While Microsoft didn't provide more details regarding the 2022 vulnerability, software company Varonis disclosed a similar flaw dubbed LogCrusher (also still waiting for a patch) that can be exploited by any domain user to remotely crash the Event Log service on Windows machines across the domain.

To exploit the zero-day in default Windows Firewall configurations, attackers need network connectivity to the target device and any valid credentials (even with low privileges).
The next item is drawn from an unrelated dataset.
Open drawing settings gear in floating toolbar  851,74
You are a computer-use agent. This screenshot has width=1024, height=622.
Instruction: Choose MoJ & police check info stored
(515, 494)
Therefore, they can always crash the Event Log service locally and on all Windows computers in the same Windows domain, including domain controllers, which will let them ensure that their malicious activity will no longer be recorded in the Windows Event Log.

As Florian explains, "The crash occurs in wevtsvc!VerifyUnicodeString when an attacker sends a malformed UNICODE_STRING object to the ElfrRegisterEventSourceW method exposed by the RPC-based EventLog Remoting Protocol."

Once the Event Log service crashes, Security Information and Event Management (SIEM) and Intrusion Detection Systems (IDS) will be directly impacted as they can no longer ingest new events to trigger security alerts.

Luckily, security and system events are queued in memory and will be added to the event logs after the Event Log service becomes available again. However, such queued events may be irrecoverable if the queue gets filled or the attacked system shuts down via power-off or due to a blue screen error.

"So far we've discovered that a low-privileged attacker can crash the Event Log service both on the local machine and on any other Windows computer in the network they can authenticate to. In a Windows domain, this means all domain computers including domain controllers," said 0patch co-founder Mitja Kolsek.

"During the service downtime, any detection mechanisms ingesting Windows logs will be blind, allowing the attacker to take time for further attacks - password brute-forcing, exploiting remote services with unreliable exploits that often crash them, or running every attacker's favorite whoami - without being noticed."

Unnoficial security patches for affected Windows systems

The 0patch micropatching service released unofficial patches for most affected Windows versions on Wednesday, available for free until Microsoft releases official security updates to address the zero-day bug:

  1. Windows 11 v22H2, v23H2 - fully updated
  2. Windows 11 v21H2 - fully updated
  3. Windows 10 v22H2 - fully updated
  4. Windows 10 v21H2 - fully updated
  5. Windows 10 v21H1 - fully updated
  6. Windows 10 v20H2 - fully updated
  7. Windows 10 v2004 - fully updated
  8. Windows 10 v1909 - fully updated
  9. Windows 10 v1809 - fully updated
  10. Windows 10 v1803 - fully updated
  11. Windows 7 - no ESU, ESU1, ESU2, ESU3
  12. Windows Server 2022 - fully updated
  13. Windows Server 2019 - fully updated
  14. Windows Server 2016 - fully updated
  15. Windows Server 2012 - no ESU, ESU1
  16. Windows Server 2012 R2 - no ESU, ESU1
  17. Windows Server 2008 R2 - no ESU, ESU1, ESU2, ESU3, ESU4

"Since this is a '0day' vulnerability with no official vendor fix available, we are providing our micropatches for free until such fix becomes available," Kolsek said.

To install the necessary patches on your Windows system, create a 0patch account and install the 0patch agent on the device.

Once you've launched the agent, the micropatch will be applied automatically without requiring a system restart, provided there is no custom patching policy in place to block it.